• Work instructions: Reproduce the passage of the forum thread about cursive below, from "SO, lol, the" up to and including "write in cursive.".

Yikes! Honor roll teens "can't read/write cursive"..huh?

DDD

Well-Known Member
This weekend two 8th grade girls (both honor roll, by the way) spent the evening at our house. It was fun with football games, buffet dinner which I fixed (first time in over a year I've cooked for company!) and lots of chit chat. Lo and behold the two girls said "we can't read or write cursive". Wth?? I was shocked although I had read that cursive was "becoming obsolete" in some areas. Sigh!

SO, lol, the question is this...do any of you parents or teachers have a workbook that you can suggest for the girls. I can NOT believe you can be college bound and not be able to read English cursive. Yikes! I have an old cursive workbook that I used with difficult child#2 but likely there is a better one for teens. Any suggestions? I can't spend a mint but I can't just let it ride either. DDD
 

Kathy813

Well-Known Member
Staff member
DDD, I hate to say this but cursive is quickly becoming a lost art. When I proctor the SAT, there is a section where the students have to copy an honor code in cursive. It takes them literally 10 minutes to write the three sentences. I had one boy almost start crying when he told me he didn't know how to write in cursive.

I didn't know what to tell him so I called in the testing supervisor. He told the boy to print and then connect the bottom of the letters. When they write the essay part, every single student prints rather than use cursive to write the essay.

• Provided data:
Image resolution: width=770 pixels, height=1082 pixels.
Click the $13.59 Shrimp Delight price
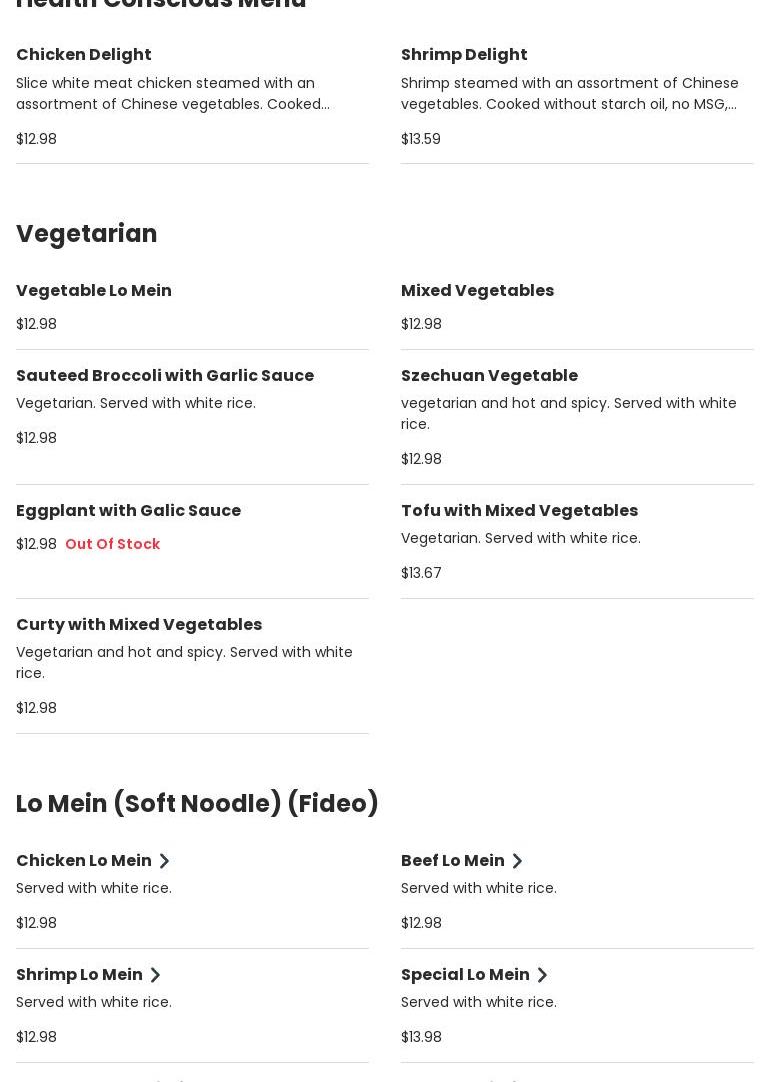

• Solution:
SO, lol, the question is this...do any of you parents or teachers have a workbook that you can suggest for the girls. I can NOT believe you can be college bound and not be able to read English cursive. Yikes! I have an old cursive workbook that I used with difficult child#2 but likely there is a better one for teens. Any suggestions? I can't spend a mint but I can't just let it ride either. DDD
 

Kathy813

Well-Known Member
Staff member
DDD, I hate to say this but cursive is quickly becoming a lost art. When I proctor the SAT, there is a section where the students have to copy an honor code in cursive. It takes them literally 10 minutes to write the three sentences. I had one boy almost start crying when he told me he didn't know how to write in cursive.